Return the records exactly, please. Every line should match.

+---+

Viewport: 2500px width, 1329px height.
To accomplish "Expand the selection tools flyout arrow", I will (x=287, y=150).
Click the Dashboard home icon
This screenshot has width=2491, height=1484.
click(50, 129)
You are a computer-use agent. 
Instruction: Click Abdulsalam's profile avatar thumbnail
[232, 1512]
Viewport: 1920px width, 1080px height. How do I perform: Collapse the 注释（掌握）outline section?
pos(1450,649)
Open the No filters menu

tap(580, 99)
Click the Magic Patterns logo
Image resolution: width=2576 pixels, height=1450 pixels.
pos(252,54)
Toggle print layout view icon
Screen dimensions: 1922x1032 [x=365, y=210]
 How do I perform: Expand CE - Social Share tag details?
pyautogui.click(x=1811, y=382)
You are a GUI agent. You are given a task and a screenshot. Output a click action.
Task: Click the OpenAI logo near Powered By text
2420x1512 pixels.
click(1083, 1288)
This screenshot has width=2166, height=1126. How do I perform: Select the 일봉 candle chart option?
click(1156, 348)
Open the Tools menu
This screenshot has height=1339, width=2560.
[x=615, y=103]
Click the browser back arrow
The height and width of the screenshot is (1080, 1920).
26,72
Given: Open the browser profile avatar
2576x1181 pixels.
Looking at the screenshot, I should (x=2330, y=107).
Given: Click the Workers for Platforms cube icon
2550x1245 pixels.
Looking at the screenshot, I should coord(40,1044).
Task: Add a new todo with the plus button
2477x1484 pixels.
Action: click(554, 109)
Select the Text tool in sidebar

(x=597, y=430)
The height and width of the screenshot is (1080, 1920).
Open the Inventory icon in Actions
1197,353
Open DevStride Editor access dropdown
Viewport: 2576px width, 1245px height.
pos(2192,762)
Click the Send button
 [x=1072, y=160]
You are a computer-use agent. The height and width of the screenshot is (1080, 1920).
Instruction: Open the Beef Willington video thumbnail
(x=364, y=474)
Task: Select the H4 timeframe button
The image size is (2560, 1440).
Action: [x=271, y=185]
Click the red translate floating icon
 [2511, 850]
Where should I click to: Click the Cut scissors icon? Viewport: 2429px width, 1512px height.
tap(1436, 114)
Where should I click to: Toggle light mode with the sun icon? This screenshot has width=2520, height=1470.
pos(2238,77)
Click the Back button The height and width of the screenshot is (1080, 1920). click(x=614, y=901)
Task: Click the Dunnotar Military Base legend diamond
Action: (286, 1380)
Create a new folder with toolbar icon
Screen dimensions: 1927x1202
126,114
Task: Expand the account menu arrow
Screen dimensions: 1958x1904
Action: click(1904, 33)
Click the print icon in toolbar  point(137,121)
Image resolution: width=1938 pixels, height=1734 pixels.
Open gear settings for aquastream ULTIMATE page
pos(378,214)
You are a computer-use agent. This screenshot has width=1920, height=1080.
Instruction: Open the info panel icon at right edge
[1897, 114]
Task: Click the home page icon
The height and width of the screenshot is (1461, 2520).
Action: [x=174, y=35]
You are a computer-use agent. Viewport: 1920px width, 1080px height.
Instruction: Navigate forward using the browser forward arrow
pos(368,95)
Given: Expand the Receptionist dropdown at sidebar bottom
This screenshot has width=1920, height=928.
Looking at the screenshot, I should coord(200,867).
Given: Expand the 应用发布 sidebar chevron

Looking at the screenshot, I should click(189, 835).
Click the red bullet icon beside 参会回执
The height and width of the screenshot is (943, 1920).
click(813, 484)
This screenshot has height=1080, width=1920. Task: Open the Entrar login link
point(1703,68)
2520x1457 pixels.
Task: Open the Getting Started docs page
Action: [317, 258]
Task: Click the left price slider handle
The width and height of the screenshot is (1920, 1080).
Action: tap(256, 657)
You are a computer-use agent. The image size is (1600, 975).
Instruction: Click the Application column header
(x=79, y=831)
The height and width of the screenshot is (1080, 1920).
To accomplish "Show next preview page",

+---+

Solution for this exercise:
Viewport: 2500px width, 1329px height.
To accomplish "Expand the selection tools flyout arrow", I will (x=287, y=150).
Click the Dashboard home icon
This screenshot has width=2491, height=1484.
click(50, 129)
You are a computer-use agent. 
Instruction: Click Abdulsalam's profile avatar thumbnail
[232, 1512]
Viewport: 1920px width, 1080px height. How do I perform: Collapse the 注释（掌握）outline section?
pos(1450,649)
Open the No filters menu

tap(580, 99)
Click the Magic Patterns logo
Image resolution: width=2576 pixels, height=1450 pixels.
pos(252,54)
Toggle print layout view icon
Screen dimensions: 1922x1032 [x=365, y=210]
 How do I perform: Expand CE - Social Share tag details?
pyautogui.click(x=1811, y=382)
You are a GUI agent. You are given a task and a screenshot. Output a click action.
Task: Click the OpenAI logo near Powered By text
2420x1512 pixels.
click(1083, 1288)
This screenshot has width=2166, height=1126. How do I perform: Select the 일봉 candle chart option?
click(1156, 348)
Open the Tools menu
This screenshot has height=1339, width=2560.
[x=615, y=103]
Click the browser back arrow
The height and width of the screenshot is (1080, 1920).
26,72
Given: Open the browser profile avatar
2576x1181 pixels.
Looking at the screenshot, I should (x=2330, y=107).
Given: Click the Workers for Platforms cube icon
2550x1245 pixels.
Looking at the screenshot, I should coord(40,1044).
Task: Add a new todo with the plus button
2477x1484 pixels.
Action: click(554, 109)
Select the Text tool in sidebar

(x=597, y=430)
The height and width of the screenshot is (1080, 1920).
Open the Inventory icon in Actions
1197,353
Open DevStride Editor access dropdown
Viewport: 2576px width, 1245px height.
pos(2192,762)
Click the Send button
 [x=1072, y=160]
You are a computer-use agent. The height and width of the screenshot is (1080, 1920).
Instruction: Open the Beef Willington video thumbnail
(x=364, y=474)
Task: Select the H4 timeframe button
The image size is (2560, 1440).
Action: [x=271, y=185]
Click the red translate floating icon
 [2511, 850]
Where should I click to: Click the Cut scissors icon? Viewport: 2429px width, 1512px height.
tap(1436, 114)
Where should I click to: Toggle light mode with the sun icon? This screenshot has width=2520, height=1470.
pos(2238,77)
Click the Back button The height and width of the screenshot is (1080, 1920). click(x=614, y=901)
Task: Click the Dunnotar Military Base legend diamond
Action: (286, 1380)
Create a new folder with toolbar icon
Screen dimensions: 1927x1202
126,114
Task: Expand the account menu arrow
Screen dimensions: 1958x1904
Action: click(1904, 33)
Click the print icon in toolbar  point(137,121)
Image resolution: width=1938 pixels, height=1734 pixels.
Open gear settings for aquastream ULTIMATE page
pos(378,214)
You are a computer-use agent. This screenshot has width=1920, height=1080.
Instruction: Open the info panel icon at right edge
[1897, 114]
Task: Click the home page icon
The height and width of the screenshot is (1461, 2520).
Action: [x=174, y=35]
You are a computer-use agent. Viewport: 1920px width, 1080px height.
Instruction: Navigate forward using the browser forward arrow
pos(368,95)
Given: Expand the Receptionist dropdown at sidebar bottom
This screenshot has width=1920, height=928.
Looking at the screenshot, I should coord(200,867).
Given: Expand the 应用发布 sidebar chevron

Looking at the screenshot, I should click(189, 835).
Click the red bullet icon beside 参会回执
The height and width of the screenshot is (943, 1920).
click(813, 484)
This screenshot has height=1080, width=1920. Task: Open the Entrar login link
point(1703,68)
2520x1457 pixels.
Task: Open the Getting Started docs page
Action: [317, 258]
Task: Click the left price slider handle
The width and height of the screenshot is (1920, 1080).
Action: tap(256, 657)
You are a computer-use agent. The image size is (1600, 975).
Instruction: Click the Application column header
(x=79, y=831)
The height and width of the screenshot is (1080, 1920).
To accomplish "Show next preview page",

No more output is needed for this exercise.